Something I'd like us to talk about in class today is whether Butler, who really does seem committed to finding (to crib capt. haddock) 'escape mechanisms' from this process of subordination and subjectivation, ever gives a convincing account of how those escape mechanisms would work. Haddock pointed to one escape mechanism on p.28, this notion of alterity, i.e. the idea that if to persist in your 'same social being' is only to persist in the subordination that constituted you, then courting alterity might be the one decision that you can 'own' - the risk of this, as haddock points out, is that '[a ] pursuit of alterity [can be] a dangerous process in that it can involve a certain "over-turn" (to colonize vocab from GH's post re undead+toufic) of attachments, desires, and loves that at one point constituted the subject's ability to "socially exist" in a stable and productive (and exploited and subordinated) manner.' Alterity also seems to involve some unspecified degree of death: 'What would it mean for a subject to desire something other than its continued "social existence"? If such an existence cannot be undone without falling into some kind of death can existence nevertheless be risked, death courted or pursued, in order to expose and open to transformation the hold of social power on the conditions of life's persistence?' (28)
Now I'll pose the question here that I posed in the message thread with Haddock: is Butler less chary of death than Zizek/Lacan? I think that our class last Monday was perhaps overhasty in latching onto the notion of 'going through the fantasy' as a sustainable and ultimately subversive act. For Zizek/Lacan, going through the social fantasy leaves one only with (a) the death drive and, sort of entailed in that, (b) the Real, a 'traumatic abyss of meaningless idiocy' that I don't think Zizek is encouraging us to suspend ourselves in for extended periods.
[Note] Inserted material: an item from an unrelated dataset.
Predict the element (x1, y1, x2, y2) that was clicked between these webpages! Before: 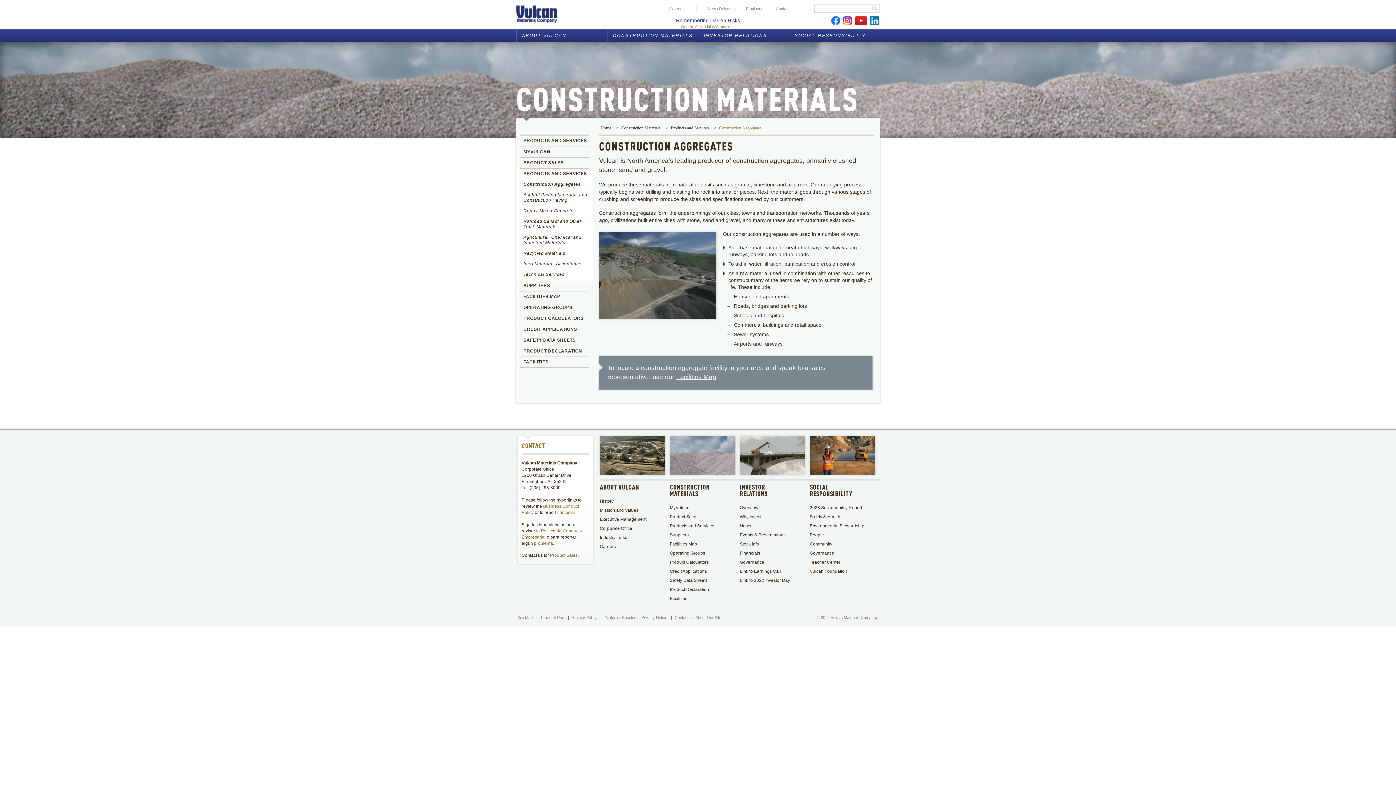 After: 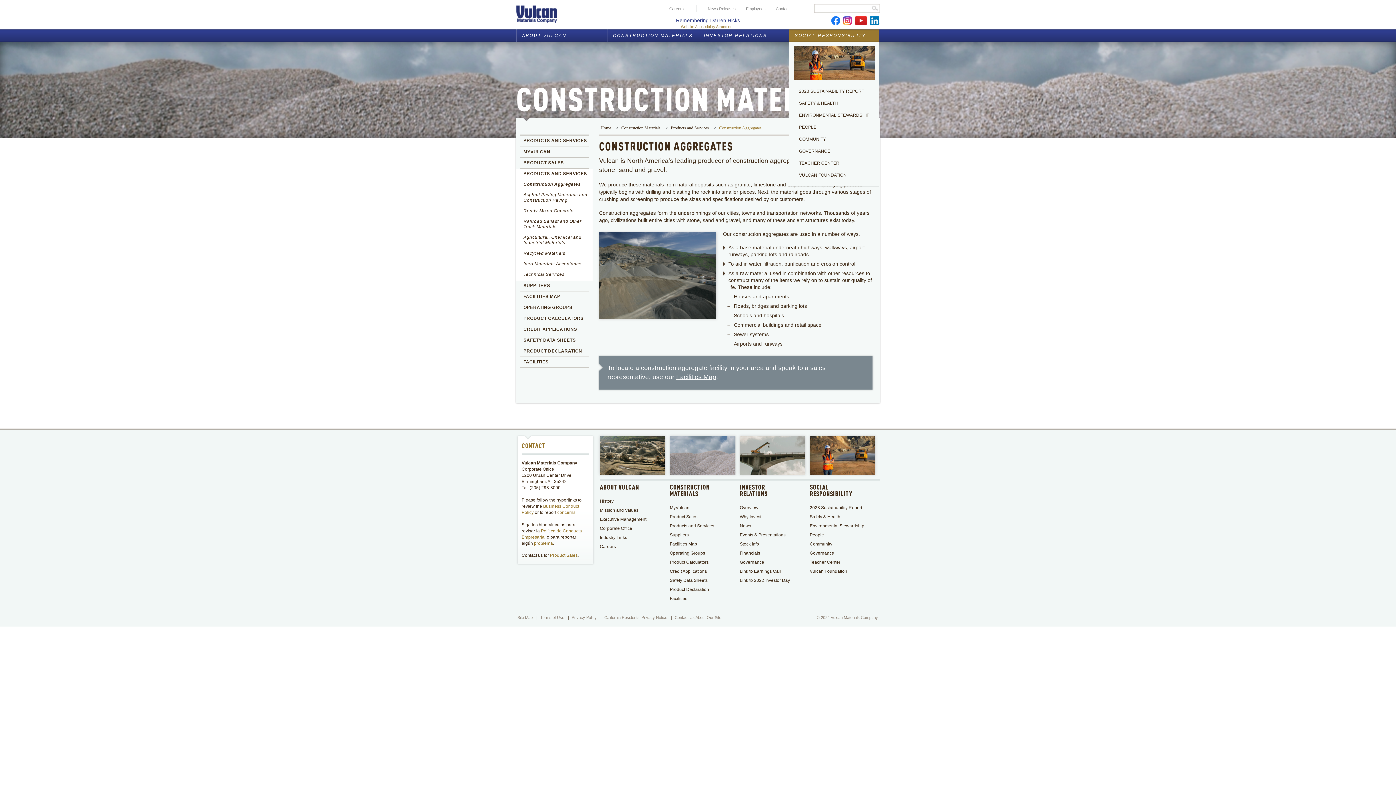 Action: label: SOCIAL RESPONSIBILITY bbox: (789, 29, 878, 42)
What our overhastiness consisted in, I think, was associating 'sociofantastic spackling over of the Real' with 'Bad Power' and 'the Real' with some kind of 'Real'izable, utopian social possibility (for instance, the passage about how democracy's stochastic and chaotic electoral process serves as a systematized eruption of the Real is what led me to draw those associations), when in fact sociofantastic construction just seems to be an inherent, universal human coping mechanism, and any ideology (not just Bad Power ideologies but even the good ones) still is an evasion of the Real.
Is death operating in the same way for Butler? She really does seem to think that death is something that can be selectively 'courted and pursued' to dissolve only specific social bonds/identities, without thereby dissolving all of them and leaving us in the abyss of the Real. Which is to say, Butler really is more committed to death as maybe more subversive and Realizable than it seems Zizek was. But to reiterate the opening ? of this post, are we convinced by this? Do we think Butler is understating the social risks of death, and that in all likelihood it //will// require a traumatic collision with the Lacanian Real? Do we even know how to go about implementing this 'courting of death' that she suggests? Is the process 'subjectivation' and 'subordination' not just in fact the benignly universal and requisite social fantasy by which we evade the Real? Should all 'subjectivations' be dissolved or only the 'Bad Power' ones? Is all Power Bad? Etc.